Bloc narratif avant le générique principal — généralement 5–15 minutes. Accroche le spectateur avant les crédits.
Les cinq à quinze premières minutes d'un film, avant que le titre principal n'apparaisse à l'écran — c'est le pré-générique classique. Vous y intégrez une scène ou une séquence complète, autonome, qui captive immédiatement le spectateur avant même qu'il ne sache le titre du film. James Bond en a fait un art : action, suspense, style visuel — puis la musique intervient, et le logo apparaît. Le spectateur est déjà assis.
Sur le plateau et au montage, le pré-générique fonctionne comme un crochet émotionnel. Il n'est pas nécessaire de raconter toute l'histoire, mais suffisamment pour susciter des questions. Une séquence imbriquée — poursuite, confrontation, énigme, choc visuel — crée une dynamique. Au montage, il est crucial de construire cette séquence rythmiquement de manière à ce qu'elle raconte une histoire autonome, tout en donnant le ton de ce qui va suivre. La succession des plans doit être plus rapide que le récit principal ; ici, il faut des rythmes clairs, pas de temps morts. La musique joue souvent un rôle important — elle monte déjà pendant le pré-générique et débouche directement sur le thème du générique.
Concrètement, cela signifie que vous montez cette séquence séparément du reste. Elle a son propre rythme, parfois même sa propre étalonnage. Le montage doit être si précis que les spectateurs ne remarquent pas à quel point ils sont manipulés. La lumière, le mouvement de caméra — tout doit respirer, mais sans être mou. Si votre pré-générique semble trop long ou déverse trop d'informations, vous perdez l'effet. Il doit susciter la curiosité, pas expliquer. Un bon exemple : vous montrez la conséquence d'une action (un personnage en danger), pas la cause (pourquoi il est là).
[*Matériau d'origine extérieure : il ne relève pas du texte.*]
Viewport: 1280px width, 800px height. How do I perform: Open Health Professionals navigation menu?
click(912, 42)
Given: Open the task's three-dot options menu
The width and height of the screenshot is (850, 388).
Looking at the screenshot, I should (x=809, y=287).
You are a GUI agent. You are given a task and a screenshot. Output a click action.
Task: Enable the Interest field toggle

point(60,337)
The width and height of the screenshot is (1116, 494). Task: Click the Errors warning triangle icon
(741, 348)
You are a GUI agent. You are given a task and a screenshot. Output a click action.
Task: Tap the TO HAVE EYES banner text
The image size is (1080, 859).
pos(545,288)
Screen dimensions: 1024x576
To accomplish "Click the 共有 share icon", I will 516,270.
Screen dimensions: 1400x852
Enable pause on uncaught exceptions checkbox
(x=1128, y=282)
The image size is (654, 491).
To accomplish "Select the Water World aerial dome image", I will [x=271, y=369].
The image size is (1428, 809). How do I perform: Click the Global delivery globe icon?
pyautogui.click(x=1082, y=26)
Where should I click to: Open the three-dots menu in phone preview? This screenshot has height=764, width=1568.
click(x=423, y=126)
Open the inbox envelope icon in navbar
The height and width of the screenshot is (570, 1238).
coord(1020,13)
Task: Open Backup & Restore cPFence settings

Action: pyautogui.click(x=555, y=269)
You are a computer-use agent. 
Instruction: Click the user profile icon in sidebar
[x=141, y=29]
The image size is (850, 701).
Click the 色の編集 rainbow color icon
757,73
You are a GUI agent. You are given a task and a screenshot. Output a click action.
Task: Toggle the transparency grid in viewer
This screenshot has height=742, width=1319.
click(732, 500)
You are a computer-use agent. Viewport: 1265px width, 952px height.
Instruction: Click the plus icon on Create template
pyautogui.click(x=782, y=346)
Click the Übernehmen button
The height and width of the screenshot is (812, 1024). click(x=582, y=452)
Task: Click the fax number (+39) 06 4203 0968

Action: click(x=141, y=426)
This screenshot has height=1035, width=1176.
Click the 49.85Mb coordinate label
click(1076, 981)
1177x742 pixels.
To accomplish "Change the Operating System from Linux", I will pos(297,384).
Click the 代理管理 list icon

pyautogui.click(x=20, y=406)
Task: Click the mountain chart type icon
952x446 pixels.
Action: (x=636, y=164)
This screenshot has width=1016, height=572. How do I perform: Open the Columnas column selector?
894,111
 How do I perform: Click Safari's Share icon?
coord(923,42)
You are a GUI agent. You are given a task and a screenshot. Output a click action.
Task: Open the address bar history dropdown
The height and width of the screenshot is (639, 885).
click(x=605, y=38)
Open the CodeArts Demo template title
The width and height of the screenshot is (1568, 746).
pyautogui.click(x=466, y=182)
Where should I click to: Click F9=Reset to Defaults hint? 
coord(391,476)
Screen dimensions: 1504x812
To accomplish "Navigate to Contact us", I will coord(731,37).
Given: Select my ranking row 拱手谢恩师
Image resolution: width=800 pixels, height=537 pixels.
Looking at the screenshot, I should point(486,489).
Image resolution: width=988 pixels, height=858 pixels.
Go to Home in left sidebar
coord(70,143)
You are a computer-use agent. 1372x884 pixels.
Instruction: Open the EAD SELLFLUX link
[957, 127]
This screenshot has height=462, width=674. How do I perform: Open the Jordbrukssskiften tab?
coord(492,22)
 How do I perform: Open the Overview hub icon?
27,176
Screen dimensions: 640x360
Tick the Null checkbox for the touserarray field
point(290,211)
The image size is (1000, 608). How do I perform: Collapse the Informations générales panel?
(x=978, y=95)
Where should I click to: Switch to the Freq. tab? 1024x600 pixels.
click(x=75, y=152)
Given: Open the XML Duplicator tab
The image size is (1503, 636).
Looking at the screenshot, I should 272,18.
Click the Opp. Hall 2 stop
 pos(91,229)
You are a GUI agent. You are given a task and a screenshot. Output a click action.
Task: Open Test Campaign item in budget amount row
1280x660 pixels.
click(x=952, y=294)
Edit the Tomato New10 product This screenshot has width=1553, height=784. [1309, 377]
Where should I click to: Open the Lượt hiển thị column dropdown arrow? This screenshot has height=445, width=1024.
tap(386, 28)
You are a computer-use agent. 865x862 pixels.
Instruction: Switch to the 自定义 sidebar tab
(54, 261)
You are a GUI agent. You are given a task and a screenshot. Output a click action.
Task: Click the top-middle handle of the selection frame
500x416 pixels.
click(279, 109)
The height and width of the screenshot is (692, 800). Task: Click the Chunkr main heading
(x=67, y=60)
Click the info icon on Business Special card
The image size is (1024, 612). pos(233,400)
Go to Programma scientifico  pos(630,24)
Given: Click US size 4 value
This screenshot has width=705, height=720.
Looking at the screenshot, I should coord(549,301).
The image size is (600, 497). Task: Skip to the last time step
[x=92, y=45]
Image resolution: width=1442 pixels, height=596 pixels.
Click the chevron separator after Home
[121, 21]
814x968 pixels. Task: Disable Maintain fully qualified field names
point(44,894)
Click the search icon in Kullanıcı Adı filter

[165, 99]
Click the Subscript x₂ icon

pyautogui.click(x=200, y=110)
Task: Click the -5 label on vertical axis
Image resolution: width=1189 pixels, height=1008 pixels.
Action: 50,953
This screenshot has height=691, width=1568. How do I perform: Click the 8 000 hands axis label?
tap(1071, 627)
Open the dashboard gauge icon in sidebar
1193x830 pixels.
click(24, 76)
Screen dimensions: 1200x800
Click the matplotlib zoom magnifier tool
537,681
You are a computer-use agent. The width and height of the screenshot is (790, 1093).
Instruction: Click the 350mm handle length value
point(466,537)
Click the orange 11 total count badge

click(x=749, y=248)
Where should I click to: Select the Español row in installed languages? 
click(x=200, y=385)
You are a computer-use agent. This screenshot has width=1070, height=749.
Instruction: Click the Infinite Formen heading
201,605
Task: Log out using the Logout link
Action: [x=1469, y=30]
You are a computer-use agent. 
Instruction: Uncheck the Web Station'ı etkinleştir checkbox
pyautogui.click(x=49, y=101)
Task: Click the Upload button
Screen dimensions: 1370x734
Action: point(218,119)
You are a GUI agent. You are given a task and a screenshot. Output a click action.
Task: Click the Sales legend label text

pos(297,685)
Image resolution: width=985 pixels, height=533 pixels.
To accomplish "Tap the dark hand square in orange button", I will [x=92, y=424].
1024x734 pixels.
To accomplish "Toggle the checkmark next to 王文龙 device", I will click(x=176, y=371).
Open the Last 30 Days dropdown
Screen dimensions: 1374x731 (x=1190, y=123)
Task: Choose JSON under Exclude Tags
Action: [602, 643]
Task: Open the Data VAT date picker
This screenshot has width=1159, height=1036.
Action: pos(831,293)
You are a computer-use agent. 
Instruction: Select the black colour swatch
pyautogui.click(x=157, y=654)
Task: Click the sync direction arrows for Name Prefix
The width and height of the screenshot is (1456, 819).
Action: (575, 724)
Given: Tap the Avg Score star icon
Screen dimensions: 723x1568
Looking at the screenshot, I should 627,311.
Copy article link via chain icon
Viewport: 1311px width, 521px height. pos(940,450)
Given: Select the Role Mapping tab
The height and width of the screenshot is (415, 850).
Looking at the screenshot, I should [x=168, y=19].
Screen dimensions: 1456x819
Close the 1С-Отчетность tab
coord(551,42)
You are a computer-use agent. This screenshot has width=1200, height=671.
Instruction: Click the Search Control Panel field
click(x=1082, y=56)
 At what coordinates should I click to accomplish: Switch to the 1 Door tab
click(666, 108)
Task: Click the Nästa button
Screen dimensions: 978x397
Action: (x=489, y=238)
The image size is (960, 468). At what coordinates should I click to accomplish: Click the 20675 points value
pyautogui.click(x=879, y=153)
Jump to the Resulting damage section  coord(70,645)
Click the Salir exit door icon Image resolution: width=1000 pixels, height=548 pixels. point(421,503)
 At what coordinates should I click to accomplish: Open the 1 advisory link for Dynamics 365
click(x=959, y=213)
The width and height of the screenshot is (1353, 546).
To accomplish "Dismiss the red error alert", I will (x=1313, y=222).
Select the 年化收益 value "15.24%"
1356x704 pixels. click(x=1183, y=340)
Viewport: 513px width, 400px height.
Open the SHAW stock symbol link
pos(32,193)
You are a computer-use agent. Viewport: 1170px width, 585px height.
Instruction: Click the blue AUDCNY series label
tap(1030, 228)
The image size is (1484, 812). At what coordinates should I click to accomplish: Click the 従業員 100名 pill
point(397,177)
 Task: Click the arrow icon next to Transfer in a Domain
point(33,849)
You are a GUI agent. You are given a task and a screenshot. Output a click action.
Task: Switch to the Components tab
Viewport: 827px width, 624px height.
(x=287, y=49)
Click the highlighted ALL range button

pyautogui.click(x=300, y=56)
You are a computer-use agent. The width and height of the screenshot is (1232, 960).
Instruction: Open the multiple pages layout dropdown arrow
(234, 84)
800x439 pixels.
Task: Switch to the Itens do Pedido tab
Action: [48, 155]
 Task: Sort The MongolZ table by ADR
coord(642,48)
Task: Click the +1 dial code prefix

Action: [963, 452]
Cela crée du suspense par l'incomplétude.
Dans le montage numérique, vous utilisez ici volontiers des transitions et des effets de manière plus consciente que dans le reste du film — jump cuts, coupes éclairs, perspectives inattendues. Le pré-générique vous permet une échappée stylistique qui précède le film principal comme une bande-annonce que vous feriez vous-même. À la fin : le titre apparaît, le pic musical, la scène suivante commence — et le spectateur est déjà captivé.